“But despite being macho, isa siyang malumanay na tao at matagal bago magalit,” she added. (He was a gentle person who would not be easily angered)
Ochie’s charisma, intellect and organizational abilities soon helped him sweep the leadership of the UPLB Student Council (SC) from 1968 to 1970. As SC chairperson, Ochie regularly locked horns with his “favorite whipping boy,” the late UPLB Dean Dr. Dioscoro Umali, and led so many boycotts in the UP College of Agriculture that the campus almost went on for a semester without holding classes.

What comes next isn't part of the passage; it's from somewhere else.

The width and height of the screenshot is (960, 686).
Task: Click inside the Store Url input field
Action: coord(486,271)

In February 1969, Ochie led a student boycott that was soon supported by both faculty and non-academic personnel. This tri-lateral strike paralyzed the campus for more than two weeks until the Administration was compelled to negotiate publicly with the protestors and sectors in front of the College of Agriculture Library. The debates lasted until night and ended up successfully for the rallyers.
Barely a few months later, “Chairman” Ochie graduated with a degree in Agricultural Chemistry, cum laude and took up a teaching job in UP Diliman. Word is it that he would have graduated magna cum laude had his militancy not earned the ire of the College dean.

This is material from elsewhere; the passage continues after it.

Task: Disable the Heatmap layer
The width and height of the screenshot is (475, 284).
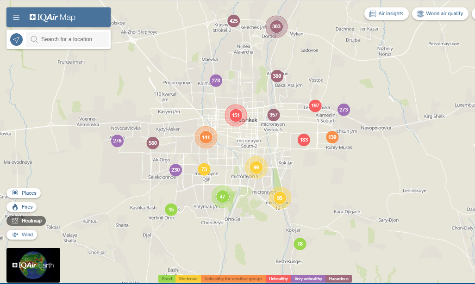Action: coord(26,221)
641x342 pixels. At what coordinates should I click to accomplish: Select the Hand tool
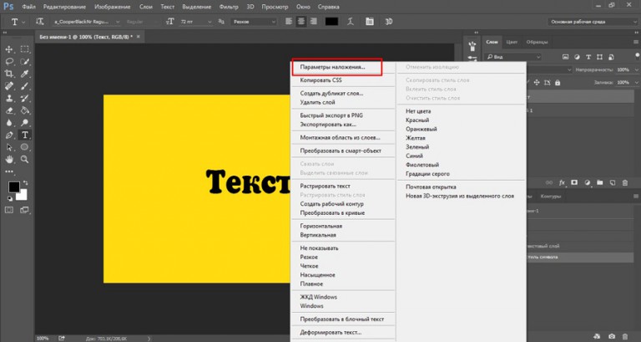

From student to revolutionary
Graduating from the student movement would not dampen Ochie’s activism. Instead, it led to his involvement in the larger people’s movement beyond Los Banos’ forested borders.
When the volatile political uprisings dubbed as the “First Quarter Storm” swept the country in 1970, Ochie was there to mobilize the youth into militant action against the Marcos regime.

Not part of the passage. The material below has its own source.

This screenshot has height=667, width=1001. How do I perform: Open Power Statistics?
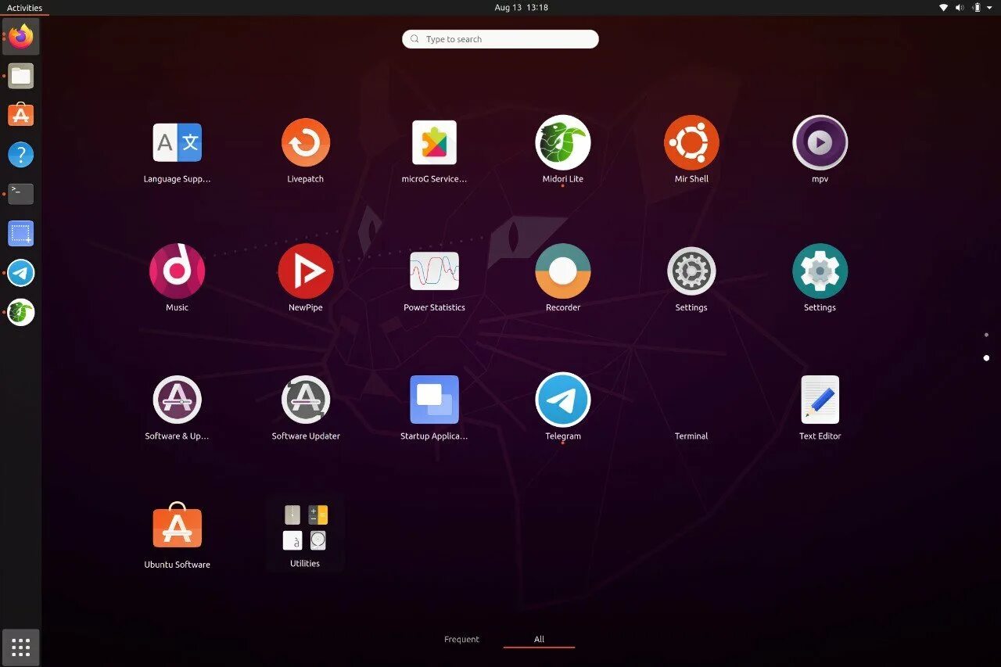tap(434, 271)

In response to the issue of spiraling oil price hikes, Ochie led the SDK in rallies that successfully barricaded South-bound road intersections connecting Alaminos, Los Baños, San Pablo, Sta. Cruz and Calamba, later on organizing an SDK chapter among the youths living in the communities in the vicinity of the crossings
When the writ of habeas corpus was suspended, Ochie was among those who led the Lakbayan, a protest march, all the way from Los Baños to Manila. The contingent traveled for days and slept in public schools along the way. By the time the Southern Tagalog protestors reached Manila, many of them were stricken with sore eyes. Ochie’s fellow activists recalled with amusement that many sectors were afraid to position themselves beside the predominantly red-eyed Laguna group during the rally for fear of acquiring the disease.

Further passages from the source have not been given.